Segment Start: INPUT
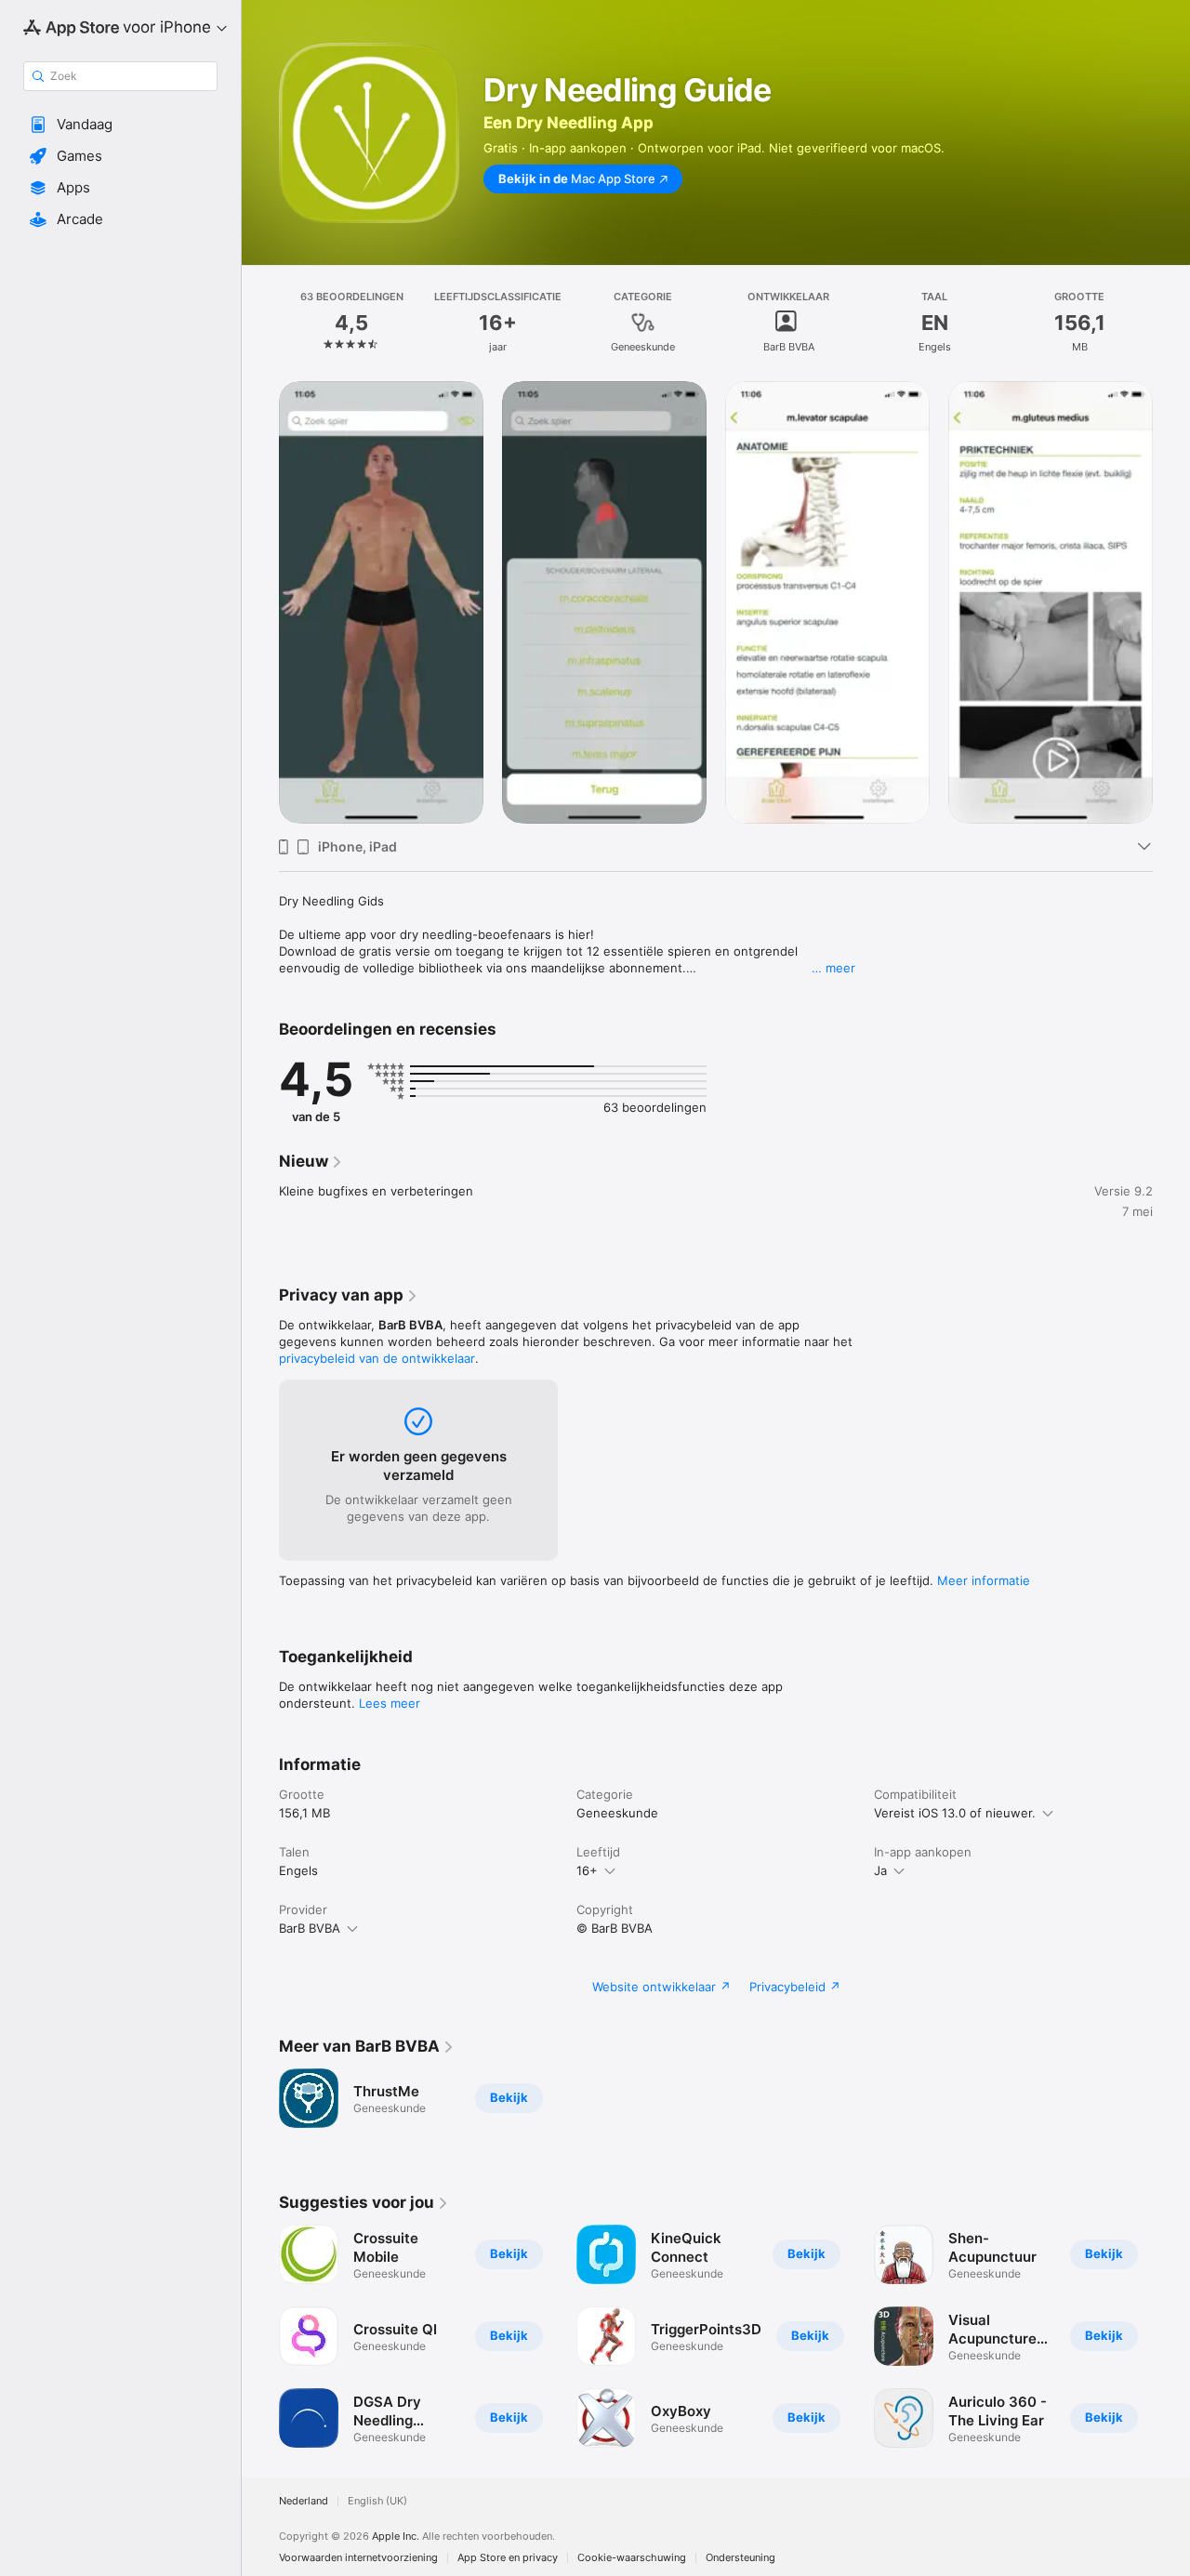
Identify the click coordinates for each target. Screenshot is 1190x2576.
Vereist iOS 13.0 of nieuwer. (955, 1812)
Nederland (303, 2501)
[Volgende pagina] (1171, 602)
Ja (880, 1870)
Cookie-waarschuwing (631, 2558)
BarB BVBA (309, 1928)
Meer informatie (983, 1580)
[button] (120, 125)
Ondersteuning (740, 2558)
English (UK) (377, 2501)
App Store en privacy (507, 2558)
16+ (587, 1870)
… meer (833, 967)
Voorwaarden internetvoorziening (358, 2558)
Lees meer (389, 1703)
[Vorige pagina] (260, 602)
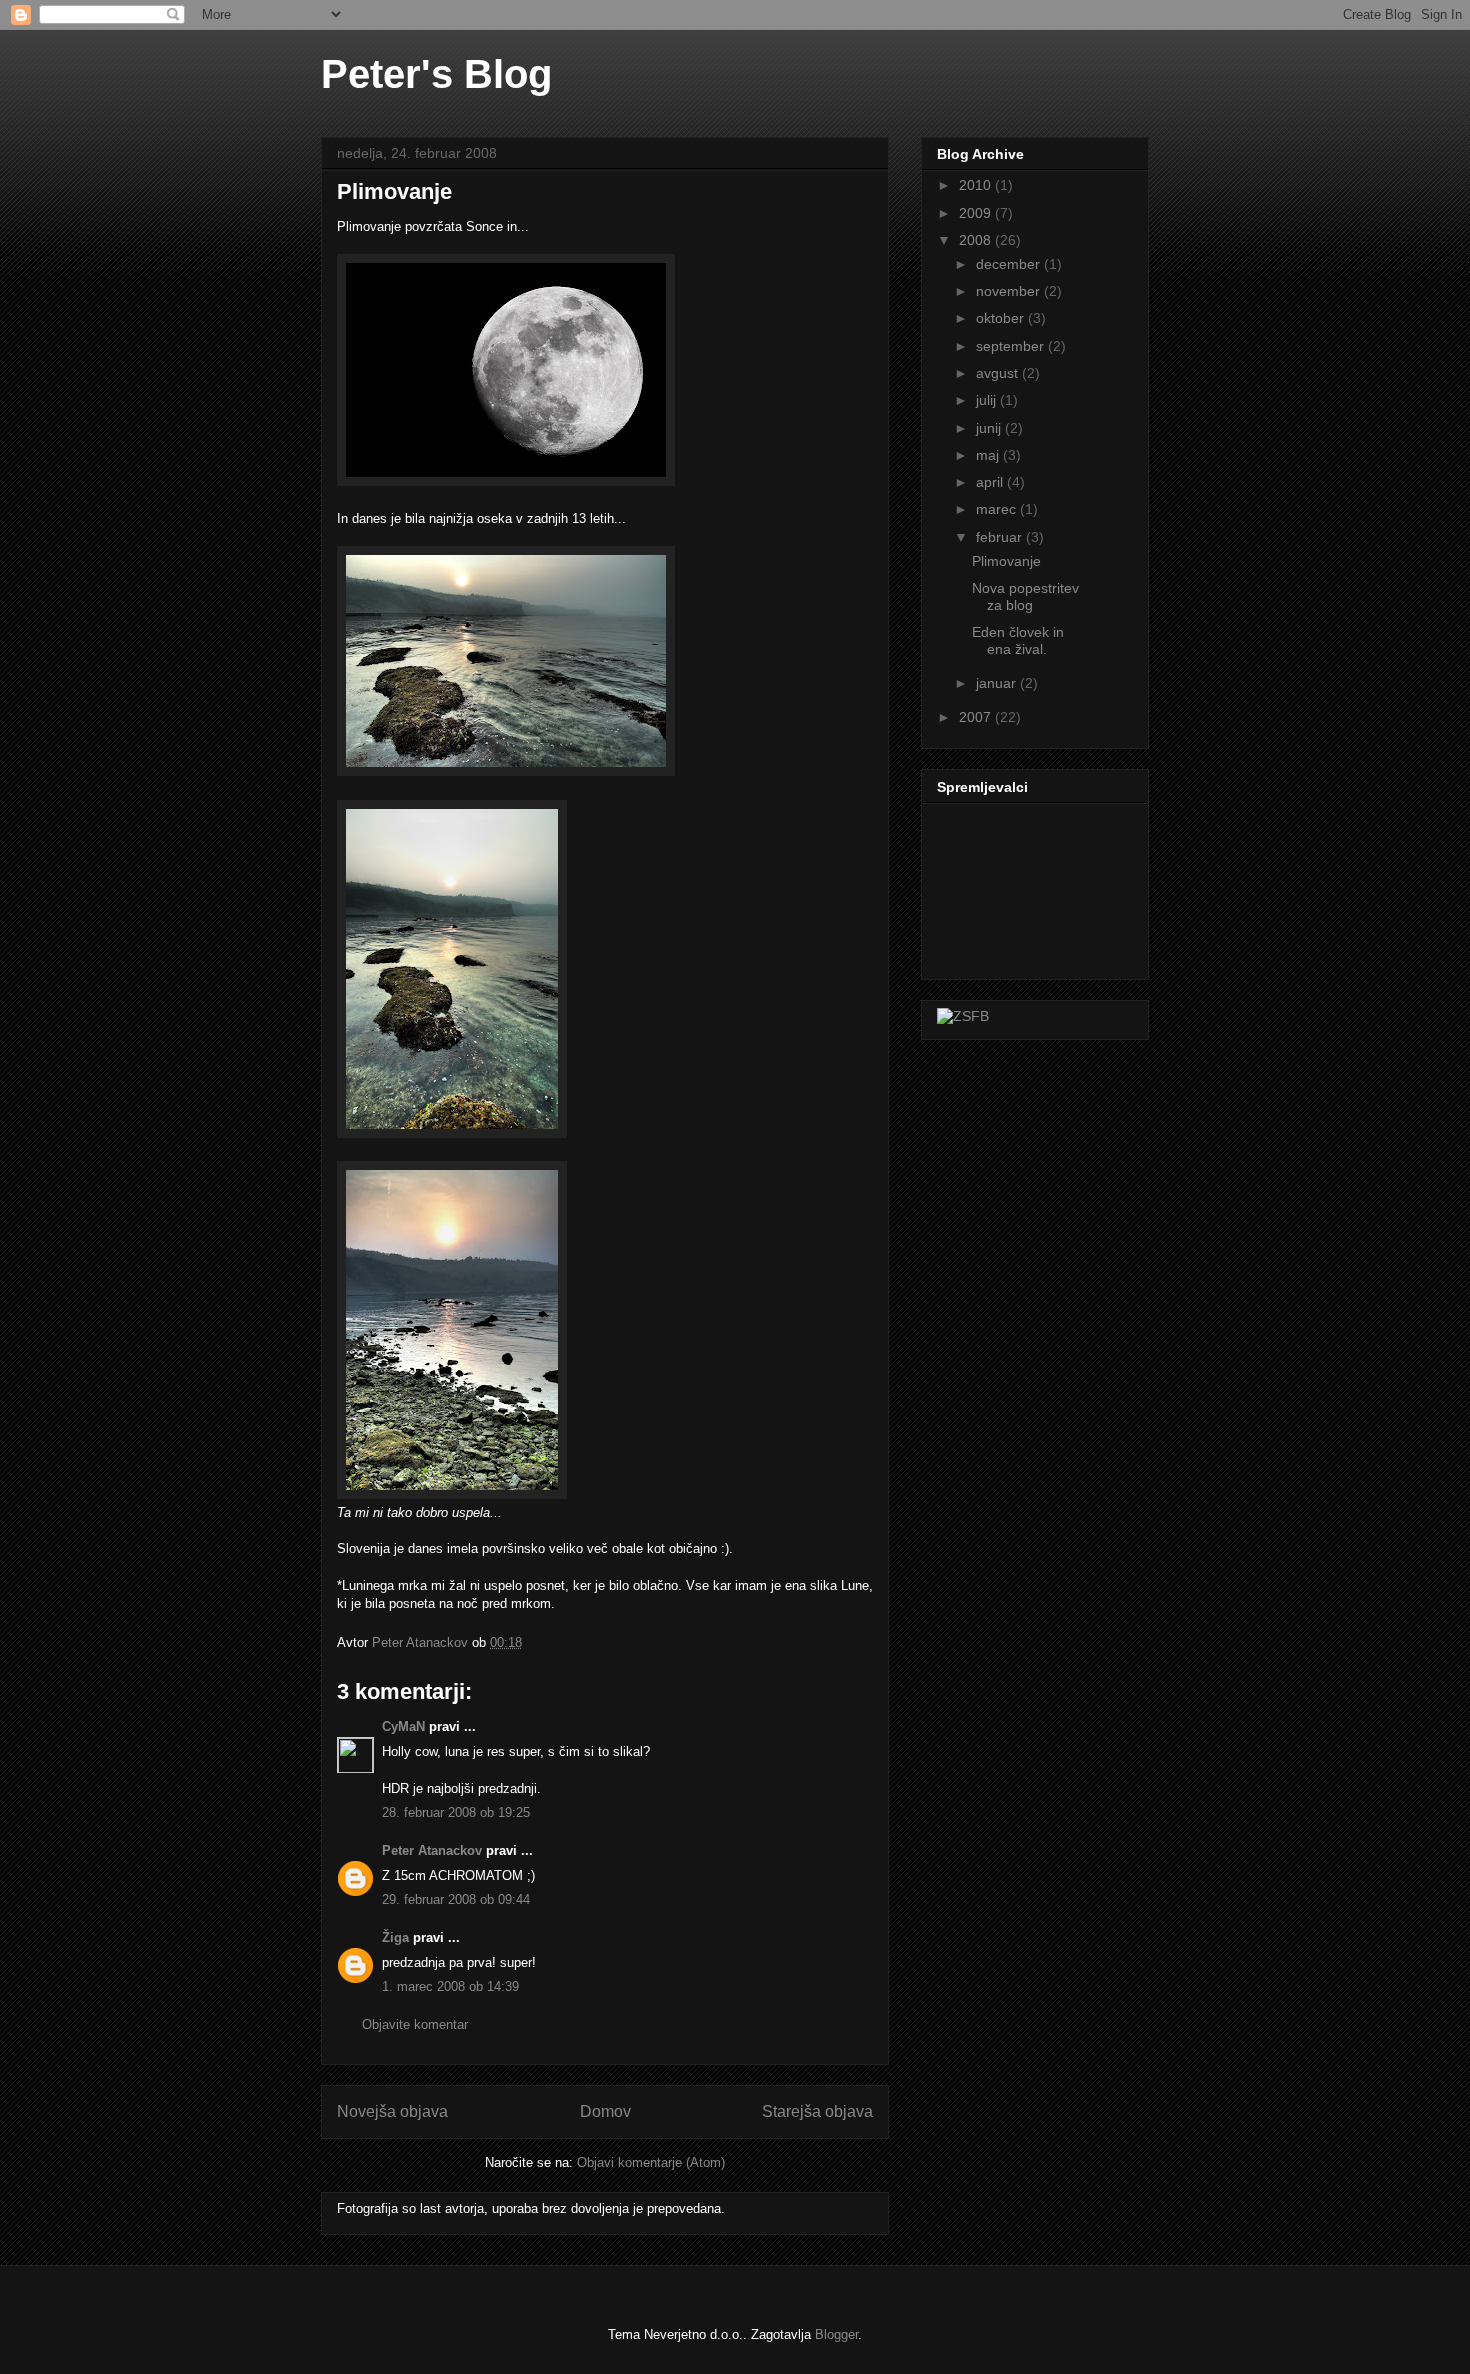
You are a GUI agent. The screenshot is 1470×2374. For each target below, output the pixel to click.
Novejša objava (392, 2111)
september (1012, 346)
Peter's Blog (436, 74)
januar (998, 683)
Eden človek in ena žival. (1018, 640)
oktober (1002, 318)
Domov (605, 2111)
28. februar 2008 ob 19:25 (456, 1812)
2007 (977, 717)
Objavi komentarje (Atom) (651, 2162)
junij (990, 428)
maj (989, 455)
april (991, 482)
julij (988, 400)
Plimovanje (1006, 561)
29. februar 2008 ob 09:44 (456, 1899)
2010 (977, 185)
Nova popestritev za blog (1025, 596)
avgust (999, 373)
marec (998, 509)
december (1010, 264)
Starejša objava (817, 2111)
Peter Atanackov (432, 1850)
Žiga (395, 1937)
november (1010, 291)
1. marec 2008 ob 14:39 (450, 1986)
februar (1001, 537)
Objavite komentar (415, 2024)
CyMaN (403, 1726)
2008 (977, 240)
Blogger (836, 2334)
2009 (977, 213)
Segment End: INPUT
Word for word, give the data above again, without any images.

Identify the click coordinates for each target. Screenshot is 1190x2576.
Vereist iOS 13.0 of nieuwer. (955, 1812)
Nederland (303, 2501)
[Volgende pagina] (1171, 602)
Ja (880, 1870)
Cookie-waarschuwing (631, 2558)
BarB BVBA (309, 1928)
Meer informatie (983, 1580)
[button] (120, 125)
Ondersteuning (740, 2558)
English (UK) (377, 2501)
App Store en privacy (507, 2558)
16+ (587, 1870)
… meer (833, 967)
Voorwaarden internetvoorziening (358, 2558)
Lees meer (389, 1703)
[Vorige pagina] (260, 602)
You are a GUI agent. The screenshot is 1470×2374. For each target below, output the pixel to click.
Novejša objava (392, 2111)
september (1012, 346)
Peter's Blog (436, 74)
januar (998, 683)
Eden človek in ena žival. (1018, 640)
oktober (1002, 318)
Domov (605, 2111)
28. februar 2008 ob 19:25 (456, 1812)
2007 (977, 717)
Objavi komentarje (Atom) (651, 2162)
junij (990, 428)
maj (989, 455)
april (991, 482)
julij (988, 400)
Plimovanje (1006, 561)
29. februar 2008 ob 09:44 (456, 1899)
2010 (977, 185)
Nova popestritev za blog (1025, 596)
avgust (999, 373)
marec (998, 509)
december (1010, 264)
Starejša objava (817, 2111)
Peter Atanackov (432, 1850)
Žiga (395, 1937)
november (1010, 291)
1. marec 2008 ob 14:39 (450, 1986)
februar (1001, 537)
Objavite komentar (415, 2024)
CyMaN (403, 1726)
2008 (977, 240)
Blogger (836, 2334)
2009 (977, 213)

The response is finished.